The Henley Standard said May 23 that houses and business premises as of 2016 must qualify for at least an “E” energy rating. At least 682,000 properties will need to be improved—and “this will radically increase rental costs as landlords withdraw their properties from the rental sector.”
Homeowners will also have to retrofit their houses with required energy-saving features such as double-glazed windows and more insulation, said The Guardian May 19. “The householder pays nothing up front, but the equipment and installation costs will be added in installments to the household’s energy bills for years.” At the moment, says the Guardian, householders will be charged market interest rates, which could mean 8 percent annually. Germany has attracted homeowner cooperation with subsidized loans as low as 2.65 percent—but the British government probably can’t afford to offer that.
The Sunday Telegraph of May 22 says the Welsh Assembly faces “the biggest consumer demonstration so far in Britain” if it goes forward with a plan for 800 giant new wind turbines on mid-Wales hills. In the Welsh Parliament, Glyn Davies said “the two-megawatt turbines would cost at least [$2.7 billion, plus another $500 million] for the infrastructure.” In contrast, a far bigger gas-fired power plant near Plymouth will produce power without subsidy at one fifteenth the cost—and without disfiguring the Welsh hills. “How many of those assembly members,” he asked, “will manage to step outside the bubble of illusion surrounding wind power?”
David Rose in The Mail on Sunday, May 22, reported a remarkable meeting of climate skeptics and “warmists.” He asked John Mitchell of the British Meteorological Office how long the planet’s non-warming would have to continue before [Mitchell] would start to question the computerized climate models.

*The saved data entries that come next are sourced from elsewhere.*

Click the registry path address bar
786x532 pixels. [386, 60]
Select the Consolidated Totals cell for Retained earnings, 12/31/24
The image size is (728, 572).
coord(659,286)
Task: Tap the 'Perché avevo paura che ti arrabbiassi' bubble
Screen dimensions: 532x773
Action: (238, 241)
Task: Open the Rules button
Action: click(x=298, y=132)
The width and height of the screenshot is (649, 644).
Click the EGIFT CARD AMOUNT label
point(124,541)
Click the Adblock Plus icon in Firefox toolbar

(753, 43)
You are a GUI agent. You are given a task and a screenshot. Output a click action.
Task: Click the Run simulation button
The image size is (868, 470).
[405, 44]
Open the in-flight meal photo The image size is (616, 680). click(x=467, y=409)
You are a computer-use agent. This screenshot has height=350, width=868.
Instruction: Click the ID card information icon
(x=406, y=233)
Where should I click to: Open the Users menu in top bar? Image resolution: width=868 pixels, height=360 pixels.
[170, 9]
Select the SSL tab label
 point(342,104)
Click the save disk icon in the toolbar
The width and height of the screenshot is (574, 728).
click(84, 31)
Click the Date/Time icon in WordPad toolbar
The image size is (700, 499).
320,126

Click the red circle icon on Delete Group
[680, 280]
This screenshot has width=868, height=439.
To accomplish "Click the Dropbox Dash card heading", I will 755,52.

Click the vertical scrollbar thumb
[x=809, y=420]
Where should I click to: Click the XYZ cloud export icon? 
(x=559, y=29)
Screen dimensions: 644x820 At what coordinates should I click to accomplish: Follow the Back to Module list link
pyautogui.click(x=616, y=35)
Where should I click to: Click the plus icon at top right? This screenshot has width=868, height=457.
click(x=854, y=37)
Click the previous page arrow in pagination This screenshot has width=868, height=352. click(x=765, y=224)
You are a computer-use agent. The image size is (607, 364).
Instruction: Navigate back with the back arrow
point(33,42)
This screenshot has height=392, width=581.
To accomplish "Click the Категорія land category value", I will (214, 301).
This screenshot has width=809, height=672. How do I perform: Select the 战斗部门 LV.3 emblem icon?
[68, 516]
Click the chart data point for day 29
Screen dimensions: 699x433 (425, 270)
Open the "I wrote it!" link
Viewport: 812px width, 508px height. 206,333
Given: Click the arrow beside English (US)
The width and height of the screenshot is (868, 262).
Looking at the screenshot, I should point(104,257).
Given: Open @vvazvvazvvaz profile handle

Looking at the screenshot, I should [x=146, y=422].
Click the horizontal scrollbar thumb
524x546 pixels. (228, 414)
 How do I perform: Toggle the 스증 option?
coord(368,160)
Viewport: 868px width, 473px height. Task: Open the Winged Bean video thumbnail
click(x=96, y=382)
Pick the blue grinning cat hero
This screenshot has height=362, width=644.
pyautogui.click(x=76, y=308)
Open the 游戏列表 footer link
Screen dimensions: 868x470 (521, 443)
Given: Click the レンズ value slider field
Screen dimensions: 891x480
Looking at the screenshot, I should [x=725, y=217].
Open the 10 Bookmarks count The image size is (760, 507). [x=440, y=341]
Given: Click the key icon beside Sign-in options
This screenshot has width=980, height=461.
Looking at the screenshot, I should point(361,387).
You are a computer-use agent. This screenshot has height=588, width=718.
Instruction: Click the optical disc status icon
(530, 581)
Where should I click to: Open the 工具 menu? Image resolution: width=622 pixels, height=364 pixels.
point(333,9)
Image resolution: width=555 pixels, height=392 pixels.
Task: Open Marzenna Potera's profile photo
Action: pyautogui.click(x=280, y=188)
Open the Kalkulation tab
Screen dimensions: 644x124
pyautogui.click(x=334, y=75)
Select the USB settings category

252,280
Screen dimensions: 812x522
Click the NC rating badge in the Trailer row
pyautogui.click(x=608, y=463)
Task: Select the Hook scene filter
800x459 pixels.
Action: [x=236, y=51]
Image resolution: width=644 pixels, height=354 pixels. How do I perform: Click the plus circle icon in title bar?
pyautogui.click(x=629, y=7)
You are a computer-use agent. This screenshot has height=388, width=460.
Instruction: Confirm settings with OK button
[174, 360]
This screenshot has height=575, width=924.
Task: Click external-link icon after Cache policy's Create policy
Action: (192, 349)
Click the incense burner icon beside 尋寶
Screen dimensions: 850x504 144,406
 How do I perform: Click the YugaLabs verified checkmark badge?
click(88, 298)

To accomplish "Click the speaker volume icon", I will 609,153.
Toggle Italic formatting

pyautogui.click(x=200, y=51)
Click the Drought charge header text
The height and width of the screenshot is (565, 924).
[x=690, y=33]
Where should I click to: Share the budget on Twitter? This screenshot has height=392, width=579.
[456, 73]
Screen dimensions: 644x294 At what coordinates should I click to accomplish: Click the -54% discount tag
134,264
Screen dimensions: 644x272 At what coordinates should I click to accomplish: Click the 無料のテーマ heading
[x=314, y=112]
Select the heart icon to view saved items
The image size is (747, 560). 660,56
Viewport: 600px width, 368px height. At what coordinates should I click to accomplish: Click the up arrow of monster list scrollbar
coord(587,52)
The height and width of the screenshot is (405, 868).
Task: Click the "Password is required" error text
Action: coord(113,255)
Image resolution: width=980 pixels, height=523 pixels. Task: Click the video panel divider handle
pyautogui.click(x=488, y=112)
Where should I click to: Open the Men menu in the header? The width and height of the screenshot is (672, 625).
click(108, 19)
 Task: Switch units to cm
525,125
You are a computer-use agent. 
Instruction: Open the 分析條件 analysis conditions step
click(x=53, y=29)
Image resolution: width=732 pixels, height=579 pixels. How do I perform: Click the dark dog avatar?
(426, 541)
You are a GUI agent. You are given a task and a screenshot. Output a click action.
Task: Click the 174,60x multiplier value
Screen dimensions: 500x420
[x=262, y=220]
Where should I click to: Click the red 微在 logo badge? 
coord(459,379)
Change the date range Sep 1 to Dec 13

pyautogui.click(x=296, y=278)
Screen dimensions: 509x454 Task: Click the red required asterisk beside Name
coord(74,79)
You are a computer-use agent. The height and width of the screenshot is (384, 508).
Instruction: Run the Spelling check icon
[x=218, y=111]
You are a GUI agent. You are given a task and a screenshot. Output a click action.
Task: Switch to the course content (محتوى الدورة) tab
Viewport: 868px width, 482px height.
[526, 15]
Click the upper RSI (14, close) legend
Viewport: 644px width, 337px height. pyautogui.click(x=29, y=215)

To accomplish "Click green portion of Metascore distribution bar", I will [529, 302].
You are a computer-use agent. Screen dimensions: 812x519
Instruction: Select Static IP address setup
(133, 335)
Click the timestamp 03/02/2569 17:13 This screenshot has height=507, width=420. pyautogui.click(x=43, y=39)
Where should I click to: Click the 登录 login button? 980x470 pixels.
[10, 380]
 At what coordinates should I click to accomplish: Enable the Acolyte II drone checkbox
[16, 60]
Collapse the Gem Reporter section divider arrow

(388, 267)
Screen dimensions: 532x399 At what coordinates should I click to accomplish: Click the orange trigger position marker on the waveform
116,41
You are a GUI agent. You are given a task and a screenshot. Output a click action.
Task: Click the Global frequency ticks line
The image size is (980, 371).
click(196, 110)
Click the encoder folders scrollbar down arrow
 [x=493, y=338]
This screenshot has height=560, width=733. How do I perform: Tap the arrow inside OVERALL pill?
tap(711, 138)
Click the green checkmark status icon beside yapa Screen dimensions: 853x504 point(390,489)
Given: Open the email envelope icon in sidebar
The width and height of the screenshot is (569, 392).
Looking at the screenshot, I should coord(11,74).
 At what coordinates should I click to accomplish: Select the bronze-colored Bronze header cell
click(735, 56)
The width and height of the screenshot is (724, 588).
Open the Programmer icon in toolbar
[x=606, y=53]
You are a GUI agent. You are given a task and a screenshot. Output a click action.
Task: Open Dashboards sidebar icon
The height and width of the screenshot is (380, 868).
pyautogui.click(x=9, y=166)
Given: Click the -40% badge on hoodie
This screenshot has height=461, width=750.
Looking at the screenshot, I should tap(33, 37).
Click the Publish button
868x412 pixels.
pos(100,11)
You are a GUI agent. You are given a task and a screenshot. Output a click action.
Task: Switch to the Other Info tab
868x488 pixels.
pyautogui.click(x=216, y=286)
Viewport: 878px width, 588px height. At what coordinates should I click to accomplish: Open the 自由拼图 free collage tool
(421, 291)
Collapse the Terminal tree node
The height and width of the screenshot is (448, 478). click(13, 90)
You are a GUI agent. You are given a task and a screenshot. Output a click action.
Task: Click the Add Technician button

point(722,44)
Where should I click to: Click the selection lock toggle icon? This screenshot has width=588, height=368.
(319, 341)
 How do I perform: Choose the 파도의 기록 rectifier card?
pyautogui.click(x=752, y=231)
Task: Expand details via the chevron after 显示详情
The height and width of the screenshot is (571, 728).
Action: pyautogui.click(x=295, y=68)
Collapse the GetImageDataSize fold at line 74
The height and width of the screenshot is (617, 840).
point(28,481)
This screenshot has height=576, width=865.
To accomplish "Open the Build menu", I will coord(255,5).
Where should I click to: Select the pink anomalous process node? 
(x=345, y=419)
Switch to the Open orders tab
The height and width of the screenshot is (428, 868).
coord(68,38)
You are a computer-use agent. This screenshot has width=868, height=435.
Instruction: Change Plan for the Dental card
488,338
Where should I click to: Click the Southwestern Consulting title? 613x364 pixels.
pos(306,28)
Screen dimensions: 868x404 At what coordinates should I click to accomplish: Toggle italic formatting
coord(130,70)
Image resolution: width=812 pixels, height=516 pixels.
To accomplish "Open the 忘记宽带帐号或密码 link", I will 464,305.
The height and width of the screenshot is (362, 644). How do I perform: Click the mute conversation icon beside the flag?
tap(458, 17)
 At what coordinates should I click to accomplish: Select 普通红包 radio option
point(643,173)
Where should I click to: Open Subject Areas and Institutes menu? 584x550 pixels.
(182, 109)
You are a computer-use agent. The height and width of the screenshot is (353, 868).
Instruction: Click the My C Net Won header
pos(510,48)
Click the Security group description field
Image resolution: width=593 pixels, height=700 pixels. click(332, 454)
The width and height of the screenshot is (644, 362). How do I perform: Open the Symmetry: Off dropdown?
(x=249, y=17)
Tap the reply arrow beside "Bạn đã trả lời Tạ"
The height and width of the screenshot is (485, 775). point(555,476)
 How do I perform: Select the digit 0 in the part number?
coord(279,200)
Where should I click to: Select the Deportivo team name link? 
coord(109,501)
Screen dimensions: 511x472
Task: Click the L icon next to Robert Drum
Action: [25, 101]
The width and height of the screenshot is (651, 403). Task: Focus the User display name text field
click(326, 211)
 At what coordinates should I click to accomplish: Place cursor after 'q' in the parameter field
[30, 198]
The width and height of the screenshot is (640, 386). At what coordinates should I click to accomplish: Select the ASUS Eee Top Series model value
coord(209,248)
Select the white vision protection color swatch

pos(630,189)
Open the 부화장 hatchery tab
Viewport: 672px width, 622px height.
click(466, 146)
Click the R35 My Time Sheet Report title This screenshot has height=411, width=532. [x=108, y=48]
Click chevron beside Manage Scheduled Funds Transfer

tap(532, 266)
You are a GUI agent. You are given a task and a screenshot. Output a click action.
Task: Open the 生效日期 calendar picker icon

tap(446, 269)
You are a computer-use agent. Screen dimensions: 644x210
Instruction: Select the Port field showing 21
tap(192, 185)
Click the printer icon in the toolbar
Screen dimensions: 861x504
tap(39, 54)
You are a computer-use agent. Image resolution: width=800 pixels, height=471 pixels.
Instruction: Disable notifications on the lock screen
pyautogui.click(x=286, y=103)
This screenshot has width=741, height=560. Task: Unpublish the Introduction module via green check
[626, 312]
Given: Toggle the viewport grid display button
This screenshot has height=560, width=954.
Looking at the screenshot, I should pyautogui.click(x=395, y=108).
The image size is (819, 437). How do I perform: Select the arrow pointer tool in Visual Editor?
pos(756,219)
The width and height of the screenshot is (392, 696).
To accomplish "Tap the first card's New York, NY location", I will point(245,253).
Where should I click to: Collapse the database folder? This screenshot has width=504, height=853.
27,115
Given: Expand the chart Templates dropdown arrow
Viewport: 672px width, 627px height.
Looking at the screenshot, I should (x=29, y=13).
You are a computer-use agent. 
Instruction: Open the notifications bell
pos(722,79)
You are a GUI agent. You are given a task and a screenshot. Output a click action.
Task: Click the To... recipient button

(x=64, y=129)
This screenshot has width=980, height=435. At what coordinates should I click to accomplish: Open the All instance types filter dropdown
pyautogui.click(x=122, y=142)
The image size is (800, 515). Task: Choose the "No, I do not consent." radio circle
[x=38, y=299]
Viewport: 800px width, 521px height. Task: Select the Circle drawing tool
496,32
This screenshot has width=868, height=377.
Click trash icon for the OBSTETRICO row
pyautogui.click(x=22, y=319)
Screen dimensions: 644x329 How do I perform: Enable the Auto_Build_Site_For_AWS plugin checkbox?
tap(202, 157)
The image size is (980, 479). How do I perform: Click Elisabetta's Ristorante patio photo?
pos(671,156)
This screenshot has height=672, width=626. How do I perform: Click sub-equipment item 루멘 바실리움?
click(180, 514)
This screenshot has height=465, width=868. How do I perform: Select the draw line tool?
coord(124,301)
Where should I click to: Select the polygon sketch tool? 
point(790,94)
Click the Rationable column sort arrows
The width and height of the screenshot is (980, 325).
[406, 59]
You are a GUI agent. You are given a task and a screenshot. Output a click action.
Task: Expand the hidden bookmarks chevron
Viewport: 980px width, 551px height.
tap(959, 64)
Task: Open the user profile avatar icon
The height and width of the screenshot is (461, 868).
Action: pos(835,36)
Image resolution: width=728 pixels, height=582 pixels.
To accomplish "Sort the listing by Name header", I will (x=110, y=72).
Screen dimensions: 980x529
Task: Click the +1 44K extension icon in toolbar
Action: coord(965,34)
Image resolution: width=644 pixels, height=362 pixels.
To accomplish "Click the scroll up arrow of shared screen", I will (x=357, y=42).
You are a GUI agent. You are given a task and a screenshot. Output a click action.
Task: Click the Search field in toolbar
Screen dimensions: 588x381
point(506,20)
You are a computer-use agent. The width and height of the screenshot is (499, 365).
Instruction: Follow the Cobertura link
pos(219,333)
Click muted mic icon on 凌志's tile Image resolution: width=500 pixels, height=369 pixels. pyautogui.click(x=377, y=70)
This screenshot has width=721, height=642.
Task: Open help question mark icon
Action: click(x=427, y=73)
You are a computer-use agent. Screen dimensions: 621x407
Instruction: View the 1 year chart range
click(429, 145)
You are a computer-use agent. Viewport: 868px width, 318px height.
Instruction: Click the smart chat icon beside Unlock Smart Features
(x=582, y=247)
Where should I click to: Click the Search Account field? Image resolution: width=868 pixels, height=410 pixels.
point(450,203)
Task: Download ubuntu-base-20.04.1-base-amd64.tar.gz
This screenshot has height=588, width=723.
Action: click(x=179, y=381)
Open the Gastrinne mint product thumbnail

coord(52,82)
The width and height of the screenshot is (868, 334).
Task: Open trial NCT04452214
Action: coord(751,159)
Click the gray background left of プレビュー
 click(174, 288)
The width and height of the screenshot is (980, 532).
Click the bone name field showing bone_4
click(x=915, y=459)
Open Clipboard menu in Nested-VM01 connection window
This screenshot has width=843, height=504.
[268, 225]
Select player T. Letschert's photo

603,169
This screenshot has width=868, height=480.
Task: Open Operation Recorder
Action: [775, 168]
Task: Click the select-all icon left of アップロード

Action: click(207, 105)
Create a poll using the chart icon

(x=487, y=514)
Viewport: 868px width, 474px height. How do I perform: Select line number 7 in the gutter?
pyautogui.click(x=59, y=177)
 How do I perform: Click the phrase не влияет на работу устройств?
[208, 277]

Mitchell replied, “People underestimate the power of models. Observational evidence is not very useful.” In other words, don’t doubt the coming disaster of man-made global warming just because the planet has stopped warming.
Henrik Svensmark of the Danish Space Institute told the meeting, “a key determinant of climate is the level of cosmic rays from outer space that hit the earth: these high-energy particles ‘seed’ the clouds. . . . More rays mean more clouds, and in turn a cooler climate.” Svensmark has demonstrated that “quite small variations in the amount of cloud cover have a big effect on temperature, leaving only a “small ‘residual’ role for man-made CO2.”
Finally, Briton Matt Ridley in the May 21 Wall Street Journal reported, “Haiti meets about 60 percent of its energy needs with charcoal produced from forests. Even bakeries, laundries, sugar refineries and rum distilleries run on the stuff. Full marks to renewable Haiti, the harbinger of a sustainable future! Or maybe not: Haiti has felled 98 percent of its tree cover and counting. . . . Haitians are now burning tree roots to make charcoal.”